With songs chronicling the lives of drug traffickers or railing against violence, a new generation of Mexican ballad singers are enjoying success and skirting censorship through digital platforms.

Abraham Vazquez, 22, and Vivir Quintana, 32, are two of the new faces of the "corrido" genre that emerged during the Mexican revolution of 1910-1917 to tell an alternative story to the official narrative.

Vazquez, originally from the northern state of Chihuahua, boasts 1.1 million listeners monthly on Spotify.

His rap-infused "narcocorrido" -- a ballad about drug traffickers -- "El de las dos pistolas" (The one with the two guns) has been played 52.8 million times on the digital music platform.

The video for the song exalts the world of gangsters with wads of dollars, guns, and women in a swimming pool. It has been viewed 27.7 million times on YouTube.

Fed up with her students listening to such songs, Quintana, a teacher from the northern state of Coahuila, turned to "anti-narcocorrido," which emerged five years ago, to denounce gender and criminal violence.

Mexican ballad singer Vivir Quintana performs in Mexico City, on May 12, 2022
Mexican ballad singer Vivir Quintana performs in Mexico City, on May 12, 2022 AFP / CLAUDIO CRUZ

She recently released "El corrido de Milo Vela" (The Ballad of Milo Vela) -- a tribute to journalist Miguel Angel Lopez, murdered in 2011 along with his wife and son in the eastern state of Veracruz.

"It was to replace drug traffickers with those who really defend the country, those who defend the truth... I think we're at a very critical moment," she told AFP, referring to the murders of 11 Mexican reporters this year alone.

Another of Quintana's songs, "Cancion sin Miedo" (Song without Fear), has become a feminist anthem.

Accused of being apologists for organized crime, narcocorrido singers have seen their songs banned in the states of Sinaloa, Baja California and Chihuahua, where punishments range from 36 hours' detention to fines of $20,000.

Even well-known bands have been punished, including norteno acts Los Tigres del Norte, who were fined in Chihuahua in 2012 and 2017, and Los Tucanes, who have been banned in Tijuana since 2008.

Vivir Quintana's song "Cancion sin Miedo" (Song without Fear) has become a feminist anthem
Vivir Quintana's song "Cancion sin Miedo" (Song without Fear) has become a feminist anthem AFP / CLAUDIO CRUZ

The genre has flourished on digital platforms, which facilitate production, access and interaction between artists and audiences, researcher Juan Antonio Fernandez said.
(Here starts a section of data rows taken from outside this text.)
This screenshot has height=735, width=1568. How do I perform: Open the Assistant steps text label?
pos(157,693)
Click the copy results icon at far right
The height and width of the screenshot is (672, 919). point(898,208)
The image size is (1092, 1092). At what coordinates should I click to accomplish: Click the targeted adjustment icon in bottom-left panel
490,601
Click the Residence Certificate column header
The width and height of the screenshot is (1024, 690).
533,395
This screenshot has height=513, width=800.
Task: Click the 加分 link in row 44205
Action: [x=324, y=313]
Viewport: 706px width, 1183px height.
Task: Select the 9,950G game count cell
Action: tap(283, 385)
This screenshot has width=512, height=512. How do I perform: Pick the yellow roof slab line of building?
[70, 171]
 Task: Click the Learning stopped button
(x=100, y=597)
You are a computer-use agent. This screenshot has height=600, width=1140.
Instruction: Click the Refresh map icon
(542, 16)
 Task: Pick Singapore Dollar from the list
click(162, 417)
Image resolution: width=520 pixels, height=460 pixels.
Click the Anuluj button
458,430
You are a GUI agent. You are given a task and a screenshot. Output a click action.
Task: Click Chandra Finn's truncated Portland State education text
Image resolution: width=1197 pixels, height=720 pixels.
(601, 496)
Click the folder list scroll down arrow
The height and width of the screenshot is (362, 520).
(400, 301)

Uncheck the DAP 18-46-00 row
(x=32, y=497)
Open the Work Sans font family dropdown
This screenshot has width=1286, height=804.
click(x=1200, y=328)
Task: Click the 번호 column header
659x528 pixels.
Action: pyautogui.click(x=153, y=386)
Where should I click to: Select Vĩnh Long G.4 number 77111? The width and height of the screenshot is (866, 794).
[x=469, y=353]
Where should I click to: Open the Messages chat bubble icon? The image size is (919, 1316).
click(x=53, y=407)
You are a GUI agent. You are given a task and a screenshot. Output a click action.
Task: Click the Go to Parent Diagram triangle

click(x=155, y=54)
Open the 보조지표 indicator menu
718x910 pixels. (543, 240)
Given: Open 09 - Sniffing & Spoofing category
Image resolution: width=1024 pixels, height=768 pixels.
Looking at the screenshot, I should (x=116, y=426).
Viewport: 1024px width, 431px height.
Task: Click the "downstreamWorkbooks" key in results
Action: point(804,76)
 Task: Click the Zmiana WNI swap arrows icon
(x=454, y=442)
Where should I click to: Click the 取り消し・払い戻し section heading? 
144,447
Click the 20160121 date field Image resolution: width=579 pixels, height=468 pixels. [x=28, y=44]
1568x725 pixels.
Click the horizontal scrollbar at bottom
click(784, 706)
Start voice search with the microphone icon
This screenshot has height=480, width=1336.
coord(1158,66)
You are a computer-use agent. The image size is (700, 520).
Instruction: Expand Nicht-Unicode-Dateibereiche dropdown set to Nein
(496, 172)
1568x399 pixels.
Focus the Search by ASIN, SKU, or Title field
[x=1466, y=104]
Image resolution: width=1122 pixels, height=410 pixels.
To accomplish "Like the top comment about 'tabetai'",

"With the platforms, it's very difficult to control it because unfortunately young people see drug trafficking as an aspirational activity, where they can get easy money," he told AFP.

The genre's popularity is also helped by the rags-to-riches stories the songs tell.

"The imaginary drug trafficker goes from being an individual from a rural background -- growing drugs -- to be a more urbanized drug trafficker, more connected with today's youth," Fernandez said.

In 2019, during the Coachella festival in California, hundreds of boys danced with Los Tucanes wearing shirts with the image of Joaquin "Chapo" Guzman, the notorious drug lord imprisoned in the United States.

In the government's view, the narcocorridos -- three of whose performers have been murdered since 2006 -- promote gang culture and represent a "social risk" that must be tackled, Fernandez said.

But Teodoro Bello, a veteran composer of famous Los Tigres del Norte songs, rejects the label as he considers it stigmatizing.

For him, there is only the corrido genre.

His 1997 song "Jefe de Jefes" (Boss of bosses) performed by Los Tigres del Norte was thought to have been inspired by Miguel Angel Felix Gallardo, a major cartel boss in the 1980s.

But, Bello told AFP, "'the boss of bosses' is the one who is the best in his profession: a doctor, a lawyer or even a journalist."

Despite the flirtation with crime, even President Andres Manuel Lopez Obrador plays songs by Los Tigres del Norte at his daily news conference. He says one reason is to refute comments by Texas Governor Greg Abbott on immigration.